OK. With the preliminaries over, let’s get on with the measurements…
These tests are done as a comparison of all consumer Pi models. The current consumed is measured while the Pi is…
- Loading LXDE
- Watching 1080p video
- Shooting 1080p video (without saving it)
As you can see clearly in the chart and table, these were all exactly the same as the Pi2B. I was surprised, but probably shouldn’t have been because the above tests don’t really test the differences due to the more powerful CPU cores.
The current draw when in shutdown state was 0.06A
Multi-threaded CPU Tests
I ran the same tests I created for Pi2. Other people do “proper official” benchmarks. I wanted to do something fun. (We’re sorting the Scrabble word list again.)

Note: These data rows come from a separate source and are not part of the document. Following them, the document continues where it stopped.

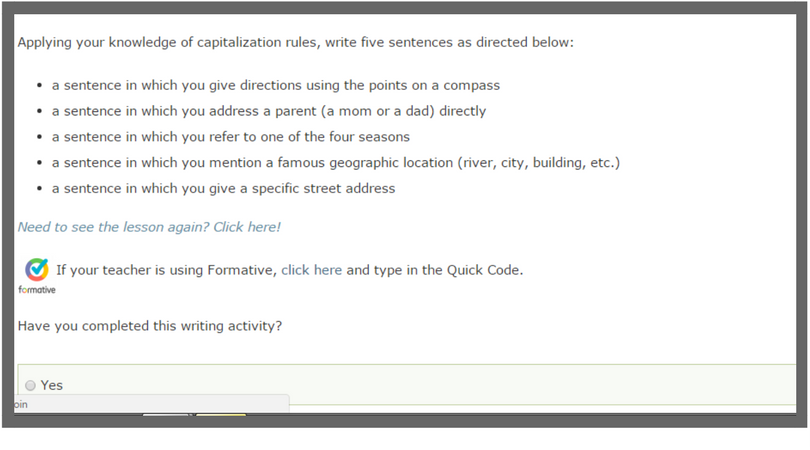Screen dimensions: 810x450
Task: Click the bullet about a specific street address
Action: point(223,189)
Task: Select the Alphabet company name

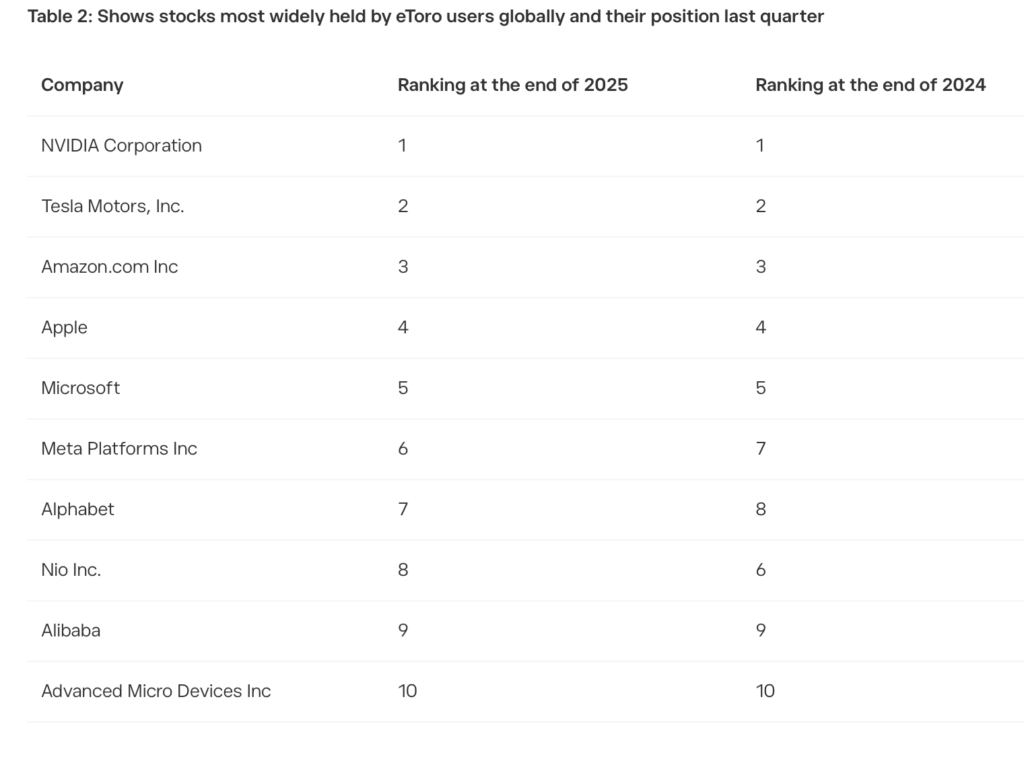Action: (77, 509)
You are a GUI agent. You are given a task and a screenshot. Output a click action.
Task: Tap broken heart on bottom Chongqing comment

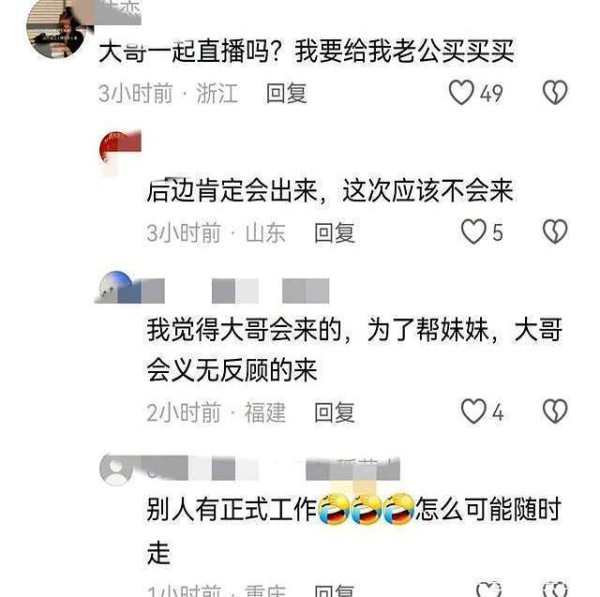[x=555, y=589]
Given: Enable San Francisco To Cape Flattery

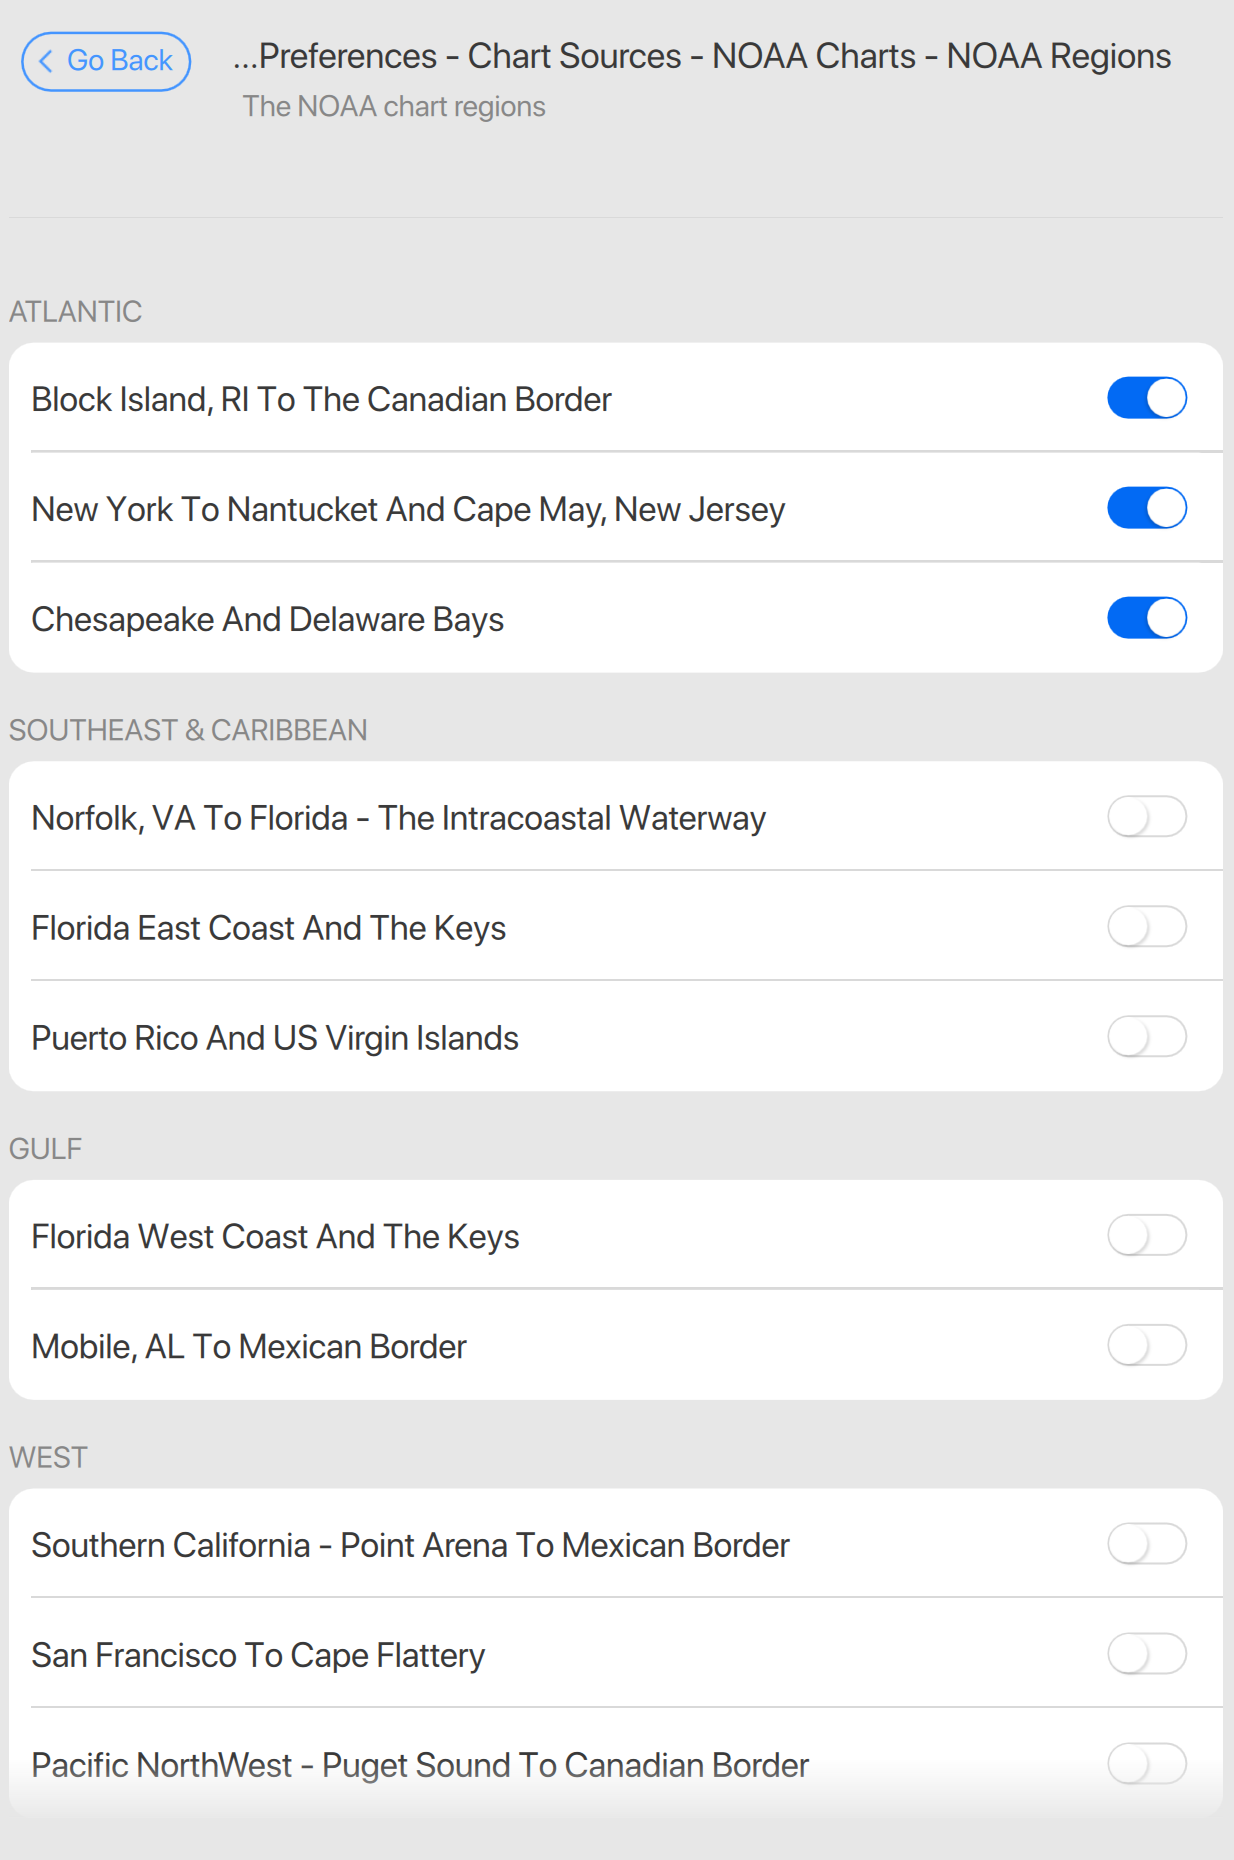Looking at the screenshot, I should 1146,1654.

The Python script and data file is on github if you want to do your own…
git clone https://github.com/raspitv/pi2test/
Here’s where differences start to become apparent. Hammering all four Pi3 cores takes 480 mA more than idling, whereas the corresponding Pi2 figure was 190 mA. And don’t forget these measurements are blind to peak instantaneous current.
Also don’t forget that the Pi3 “does the job” in a little over half the time using a little under twice the power. Quantifying this…

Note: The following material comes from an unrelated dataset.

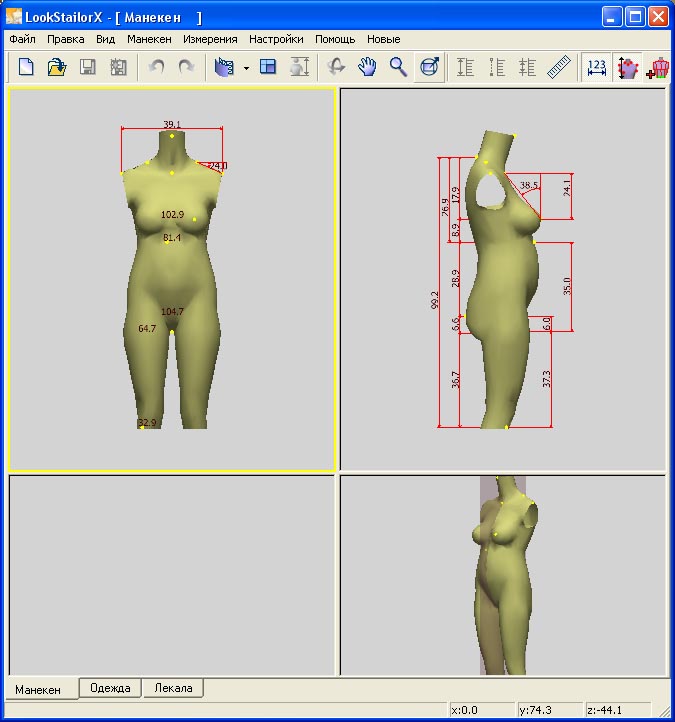Open a file with the folder icon

point(57,67)
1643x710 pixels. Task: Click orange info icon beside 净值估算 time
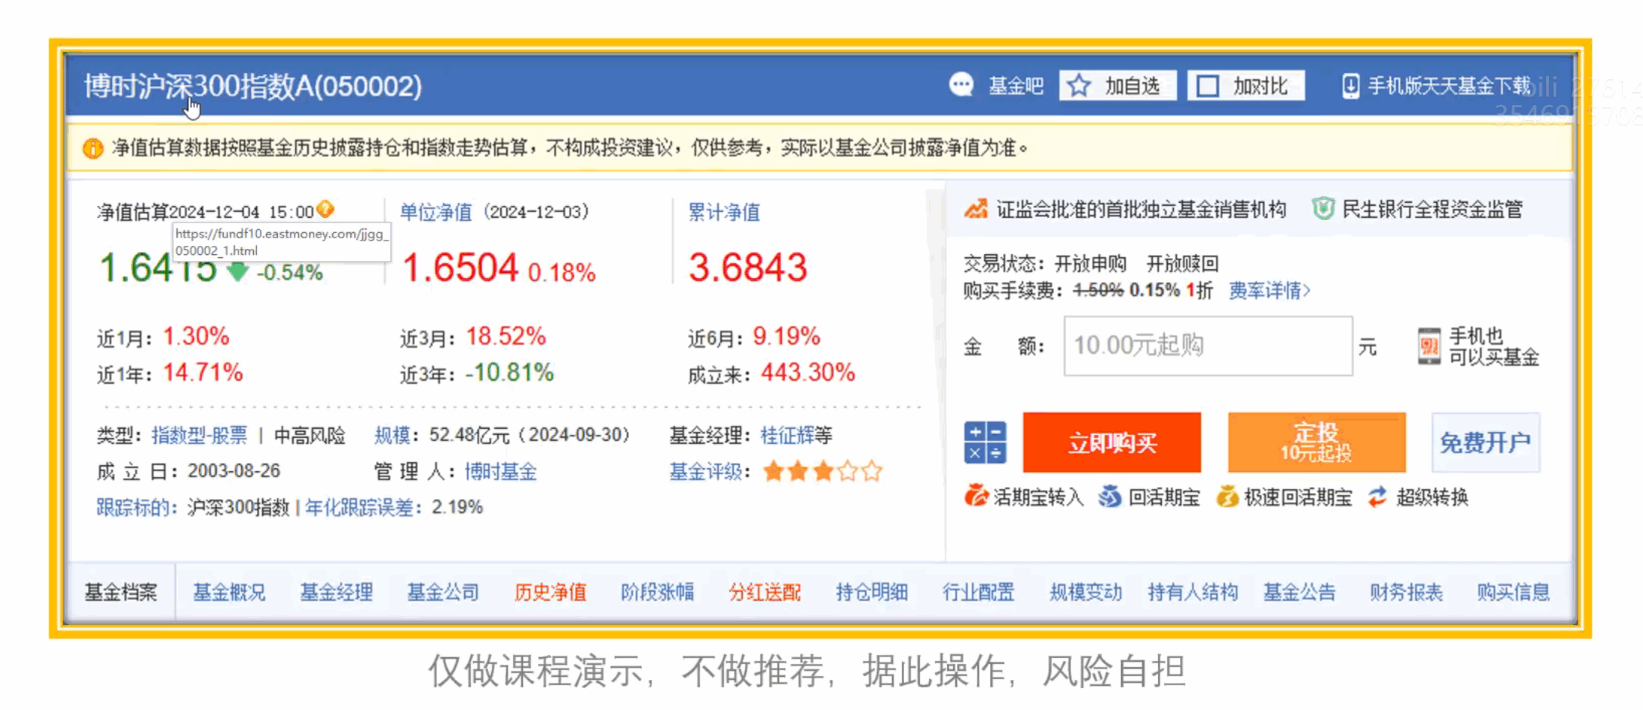[326, 210]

7.9s * 420mA = 3318 mAs for Pi2
4.5s * 720mA = 3240 mAs for Pi3
So, for a given “piece of work”, you might argue that the overall power budget favours the Pi3, but the difference is not large and a lot more exhaustive work on this would be needed to draw any proper conclusions.

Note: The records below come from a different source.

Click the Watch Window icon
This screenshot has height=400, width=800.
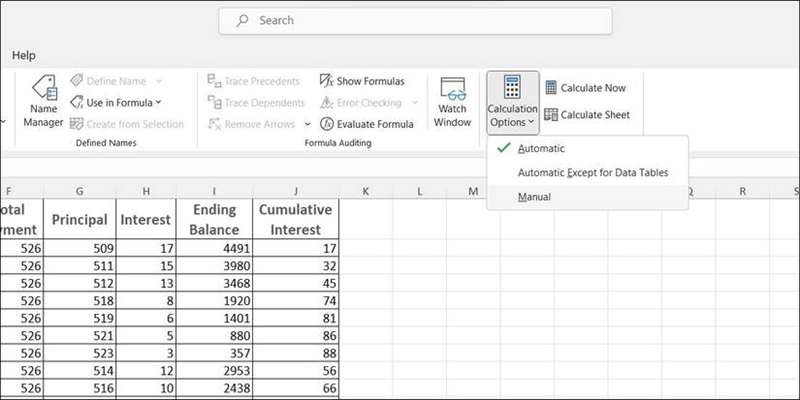[x=452, y=103]
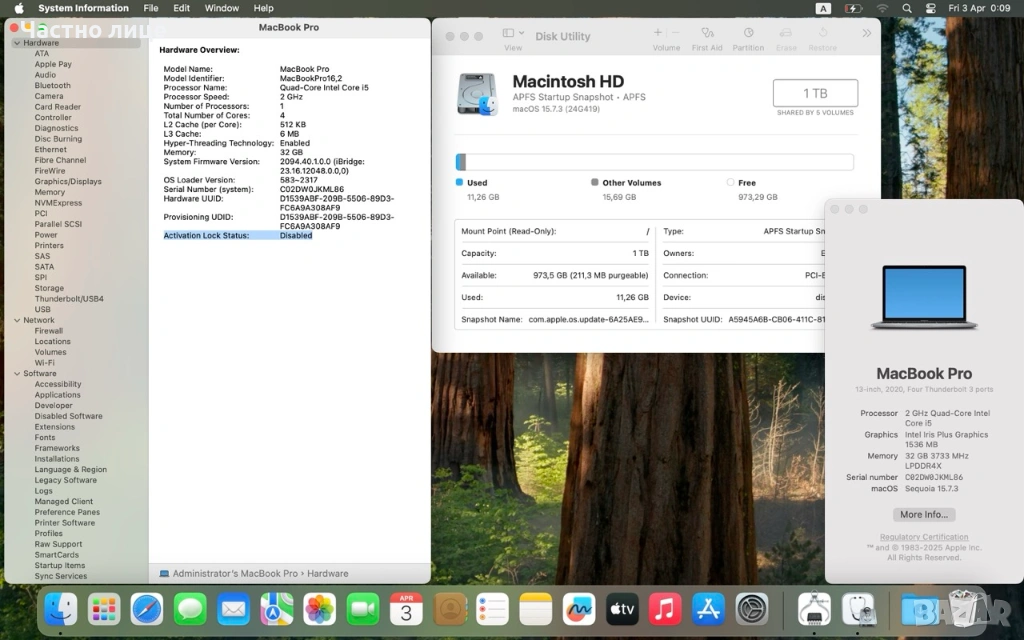Click the Partition toolbar icon
The width and height of the screenshot is (1024, 640).
point(747,35)
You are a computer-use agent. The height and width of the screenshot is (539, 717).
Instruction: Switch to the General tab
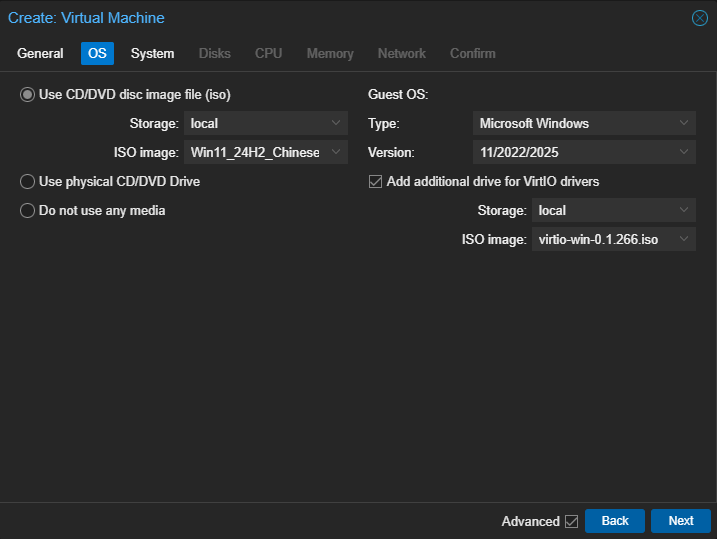coord(40,54)
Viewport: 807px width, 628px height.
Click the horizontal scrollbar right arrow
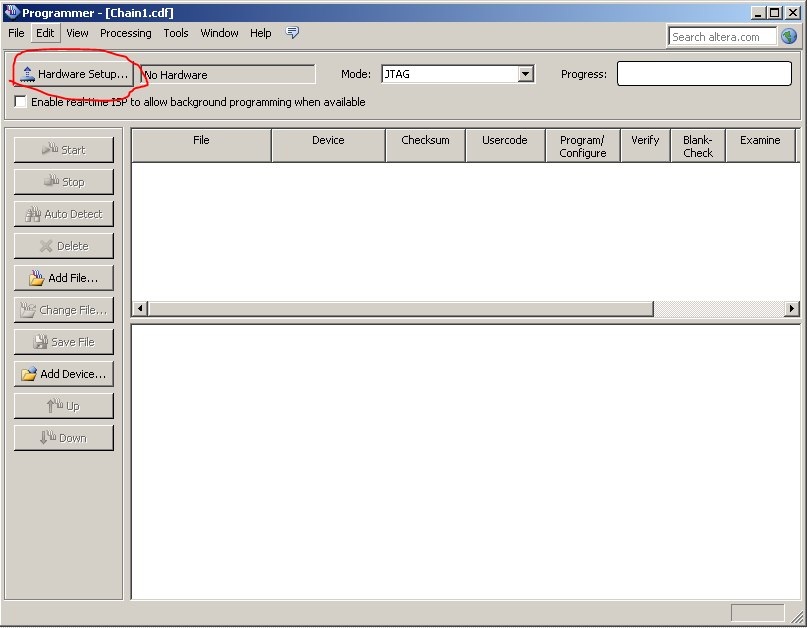[x=792, y=309]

But you can safely say that, for these tests, the Pi3B is nearly twice as fast as the Pi2B. I’m sure other people will publish other benchmark tests (if they haven’t already).
Since the Pi 3 has built-in WiFi I thought I’d try to test the amount of power this consumed as well. The cleanest way I could think of testing this was just to download a file in the command line. So I downloaded the RasPiO Duino manual which is about 17 MegaBytes…
This was done several times. The idle current was 0.24 Amps, with occasional fluctuations to 0.28A. The first time, the file downloaded at 1.7 MB/s and the current peaked at 0.36 Amps. Trying several more times, I was unable to repeat this. Further attempts were all around 500 kB/s and peaked at 0.31 Amps with a reading of 0.28-0.29 Amps most of the time.
So, not very conclusive, but we can deduce that hard use of the onboard WiFi adds 40-100 mA (but it’s ~40 mA most of the time).
The Pi3B uses about the same power as the Pi2B except when the A53 CPU cores are being pushed. Then it can use ~300 mA more than Pi2B, but will get the job done nearly twice as fast.
Stressing the WiFi adds 40 mA with occasional peaks up to 100 mA. But when not in constant use, the wifi adds no noticeable difference to the overall consumption.